It all started with King Mindaugas (1203-1263), Lithuania‘s first and only king, who in 1236 defeated the Livonian Brothers of the Sword and united the different Lithuanian tribes under his reign. But the real expansion began when Grand Duke Gediminas (1275 – 1341) came to power in 1316, and started a new dynasty of leaders.
Gediminas employed several forms of statesmanship to expand and strengthen the GDL. He invited members of religious orders to come to the Grand Duchy, announced his loyalty to the Pope and to his neighbouring Catholic countries and made political allies with dukes in Russia as well as with the Poles through marriage to women in his family.
Gediminas’ political skills are revealed in a series of letters written to Rome and nearby cities. He makes mention of the Franciscan and Dominican monks who had come to the GDL by invitation and were given the rights to preach, baptise and perform other religious services. He also included an open invitation to artisans and farmers to come and live in the GDL, promising support and reduced taxes to those who would come.
Grand Duke Gediminas is my personal favourite among all the Lithuanian nobles, and in my opinion, he was one of the greatest rulers of medieval Europe. He was a man of extraordinary knowledge and wisdom, understanding the importance and advantage of having a multicultural society as the foundation for his new city, more cleverly than most world rulers during the centuries after him. In October 1323, for example, representatives of the archbishop of Riga, the bishop of Dorpat, the king of Denmark, the Dominican and Franciscan orders, and the Grand Master of the Teutonic Order assembled in Vilnius when Gediminas confirmed his promises and undertook to be baptized as soon as the papal legates arrived. A compact was then signed in Vilnius, in the name of the whole Christian World, between Gediminas and the delegates, confirming the promised privileges. Fifteen months later, on the 25th of January 1325, Gediminas issued circular letters to the principal Hansa towns in Europe offering a free access into his domains to men of every order and profession from nobles and knights to tillers of the soil. The immigrants were to choose their own settlements and be governed by their own laws. After Gediminas, Vilnius emerged over hundreds of years, expanding, changing, and embodying the creative imagination and experience of many generations of architects and builders from Lithuania and abroad. Under the care of generous and perceptive benefactors, it became a city rich in architectural treasures and urban harmony.

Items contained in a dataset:
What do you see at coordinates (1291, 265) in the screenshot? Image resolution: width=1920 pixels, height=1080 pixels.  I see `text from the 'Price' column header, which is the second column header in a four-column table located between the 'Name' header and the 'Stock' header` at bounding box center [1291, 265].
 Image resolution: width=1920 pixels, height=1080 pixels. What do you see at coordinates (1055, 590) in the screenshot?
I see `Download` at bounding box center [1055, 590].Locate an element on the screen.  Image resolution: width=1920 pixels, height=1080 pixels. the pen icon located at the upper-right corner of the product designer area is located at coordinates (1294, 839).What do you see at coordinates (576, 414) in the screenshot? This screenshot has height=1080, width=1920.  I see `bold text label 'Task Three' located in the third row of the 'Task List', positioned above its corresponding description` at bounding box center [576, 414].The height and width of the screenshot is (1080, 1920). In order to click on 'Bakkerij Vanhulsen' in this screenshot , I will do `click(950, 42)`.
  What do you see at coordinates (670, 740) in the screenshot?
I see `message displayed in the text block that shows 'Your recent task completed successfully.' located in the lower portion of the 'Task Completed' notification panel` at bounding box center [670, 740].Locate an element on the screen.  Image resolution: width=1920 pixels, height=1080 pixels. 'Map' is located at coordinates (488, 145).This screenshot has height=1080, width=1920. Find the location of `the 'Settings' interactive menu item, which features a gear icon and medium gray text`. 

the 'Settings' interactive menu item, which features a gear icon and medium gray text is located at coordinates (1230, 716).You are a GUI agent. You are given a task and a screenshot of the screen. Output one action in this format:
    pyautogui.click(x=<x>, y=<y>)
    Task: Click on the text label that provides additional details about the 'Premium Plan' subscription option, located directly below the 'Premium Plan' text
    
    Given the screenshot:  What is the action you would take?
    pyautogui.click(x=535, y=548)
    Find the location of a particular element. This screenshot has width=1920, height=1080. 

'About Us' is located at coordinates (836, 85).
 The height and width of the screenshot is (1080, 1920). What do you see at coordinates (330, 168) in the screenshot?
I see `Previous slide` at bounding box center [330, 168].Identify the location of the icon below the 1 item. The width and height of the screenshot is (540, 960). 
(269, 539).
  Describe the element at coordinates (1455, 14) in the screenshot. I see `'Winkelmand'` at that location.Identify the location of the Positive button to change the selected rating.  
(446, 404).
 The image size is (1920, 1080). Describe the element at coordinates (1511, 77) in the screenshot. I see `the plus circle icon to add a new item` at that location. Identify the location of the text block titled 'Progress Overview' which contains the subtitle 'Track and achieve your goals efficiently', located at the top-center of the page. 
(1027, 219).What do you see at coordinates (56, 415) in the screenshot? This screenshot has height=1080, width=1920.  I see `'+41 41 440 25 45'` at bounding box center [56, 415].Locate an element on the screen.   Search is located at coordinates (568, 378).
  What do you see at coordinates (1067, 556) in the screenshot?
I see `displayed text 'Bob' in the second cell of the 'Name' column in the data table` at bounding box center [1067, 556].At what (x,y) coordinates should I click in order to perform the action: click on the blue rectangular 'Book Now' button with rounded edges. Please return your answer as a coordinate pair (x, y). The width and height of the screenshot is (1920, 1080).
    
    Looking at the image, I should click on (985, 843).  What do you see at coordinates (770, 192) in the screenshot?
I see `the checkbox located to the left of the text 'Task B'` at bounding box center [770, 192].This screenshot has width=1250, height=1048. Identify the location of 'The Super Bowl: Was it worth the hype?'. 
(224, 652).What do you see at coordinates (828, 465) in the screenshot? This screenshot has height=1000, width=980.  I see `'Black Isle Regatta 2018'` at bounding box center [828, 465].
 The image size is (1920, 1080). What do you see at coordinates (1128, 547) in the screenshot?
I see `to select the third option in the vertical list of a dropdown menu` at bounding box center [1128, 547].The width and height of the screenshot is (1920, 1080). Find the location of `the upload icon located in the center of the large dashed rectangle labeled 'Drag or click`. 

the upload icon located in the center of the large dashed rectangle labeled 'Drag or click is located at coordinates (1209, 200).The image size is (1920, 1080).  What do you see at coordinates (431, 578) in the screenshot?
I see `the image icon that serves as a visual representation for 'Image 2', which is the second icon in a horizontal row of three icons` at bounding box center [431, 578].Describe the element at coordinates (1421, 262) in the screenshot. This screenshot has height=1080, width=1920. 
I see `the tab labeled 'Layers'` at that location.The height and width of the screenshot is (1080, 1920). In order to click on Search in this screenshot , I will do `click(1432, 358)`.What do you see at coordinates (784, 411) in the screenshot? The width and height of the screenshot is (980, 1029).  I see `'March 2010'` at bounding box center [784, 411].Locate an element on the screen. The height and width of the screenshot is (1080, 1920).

_Task directions:_ Can you reproduce the passage about Lithuania's grand dukes, starting at "Gediminas employed several" and ending at "who would come.", with "monks" swapped for "friars"? Rely on nothing but the passage about Lithuania's grand dukes.

_Finished task:_
Gediminas employed several forms of statesmanship to expand and strengthen the GDL. He invited members of religious orders to come to the Grand Duchy, announced his loyalty to the Pope and to his neighbouring Catholic countries and made political allies with dukes in Russia as well as with the Poles through marriage to women in his family.
Gediminas’ political skills are revealed in a series of letters written to Rome and nearby cities. He makes mention of the Franciscan and Dominican friars who had come to the GDL by invitation and were given the rights to preach, baptise and perform other religious services. He also included an open invitation to artisans and farmers to come and live in the GDL, promising support and reduced taxes to those who would come.